A judge must be vigilant in assuring that the parties are timely apprised of all rulings to which they might respond, and a judge must consistently provide the parties with a reasonable opportunity to respond to any material change in circumstances. When such vigilance does not prevail, due process violations frequently - if not necessarily - result.

Mayo v. Save On Wall Co., 19 Mass. Workers' Comp. Rep. 1, 4-5 (2005). See also, Godinez v. Perkins Paper Co., Inc., 22 Mass. Workers' Comp. Rep. 83 (2008).

"[T]he deposition and cross-examination procedure gives a party the . . . opportunity 'to attack, discredit or refute the report.' " O'Brien's Case, 424 Mass. 16, 24 (1996), quoting Meunier's Case, 319 Mass. 421, 423 (1946). In Ortiz v. Boston Bagel Company, 17 Mass. Workers' Comp. Rep. 579 (2003), we concluded that the judge's denial of the employee's request to depose the impartial physician a second time, after he had authored an addendum to his report, necessitated a recommittal to correct the faulty application of § 11A procedures. Id. at 581. Similar reasoning applies here, because the employee understandably chose not to depose the impartial physician, once the judge had declared his report inadequate because it was based on a "bad history." The judge should have communicated his change of view of the impartial medical opinion to the parties prior to the issuance of his decision, and allowed the employee sufficient time to reconsider her decision not to depose Dr. Germond. The judge's failure to do so adversely affected the employee's due process rights and prejudiced the prosecution of her claim, and is therefore arbitrary and capricious under § 11C.
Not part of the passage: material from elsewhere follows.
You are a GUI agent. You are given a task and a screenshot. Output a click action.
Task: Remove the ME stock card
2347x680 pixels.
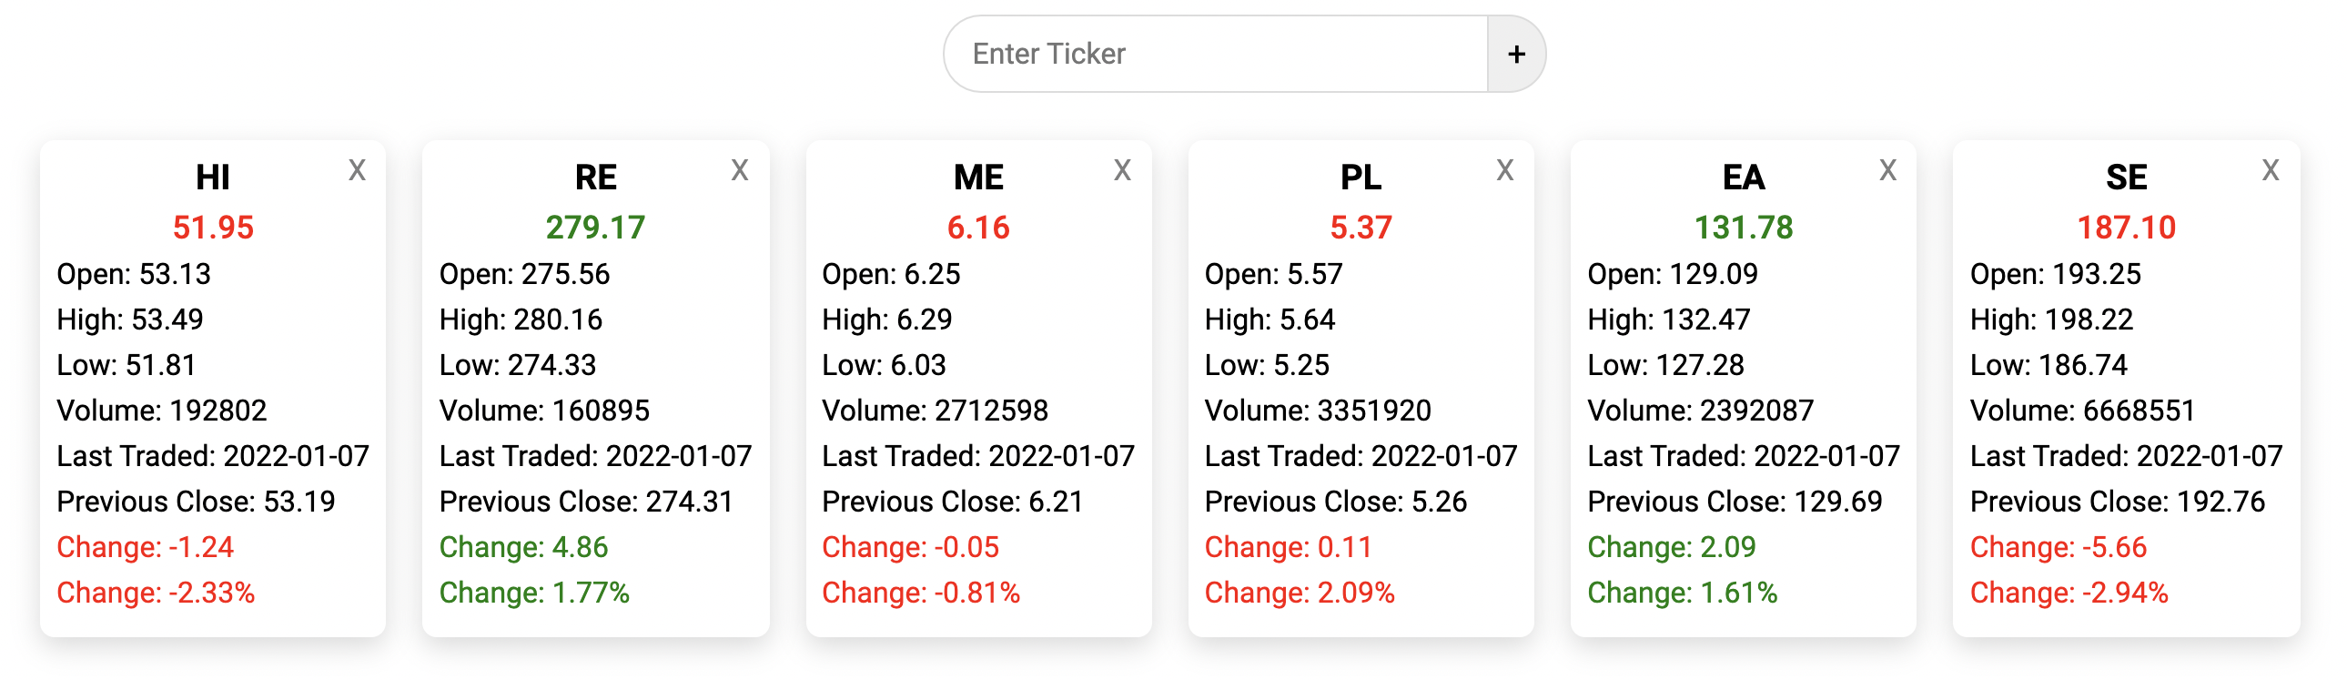click(1122, 170)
Accordingly, we recommit the case for further proceedings consistent with this opinion. We summarily affirm the decision as to the other issues argued by the employee on appeal.

So ordered.

Patricia A. Costigan
Administrative Law Judge

Mark D. Horan
Administrative Law Judge

Catherine Watson Koziol
Administrative Law Judge

Filed: June 23, 2009

[1] Administrative Law Judge Bernard W. Fabricant was originally assigned to the panel but recused himself from this case.

[2] The doctor identified the employee's 1981 motor vehicle accident as occurring "approximately 30 years ago," (Ex. 3, p. 2), when, in fact, it occurred approximately twenty-six years prior to his impartial medical examination. Given the remoteness in time established by either history, we fail to see how this discrepancy, by itself, rendered Dr. Germond's report inadequate. As to the employee's contention that the doctor wrongly assumed she had sustained a low back injury in that accident, the judge noted:

The employee testified that she did not sustain any significant low back injury at the time, although she did not rule out any low back injury. She concedes that she "thought she had injured her lower back" in that accident. See employee's closing argument, page 5. Dr. Germond and others may have received this "bad history" from the employee herself.

(Dec. 204.)

[3] Dr. Robert Pennell examined the employee pursuant to § 11A on May 1, 2003. The administrative judge in that litigation found the impartial medical report inadequate and allowed the parties to submit additional medical evidence. (Ex. 6, p. 5.)

4 Employee's counsel agreed with, and seemingly relied on, the judge's analysis: "Only that, to clarify, that I think, certainly, in me telling you and I think on your reliance as well, I'm not saying with absolute certainty that Dr. Germond got that analysis from Dr. Pennell, I suspect it strongly, because it was in Dr. Pennell's report. But, certainly, it's the failed history that ultimately lead up to that analysis, which is really my primary argument and I think also your primary justification for the ruling that you've made." [Sic.] (Tr. 31.)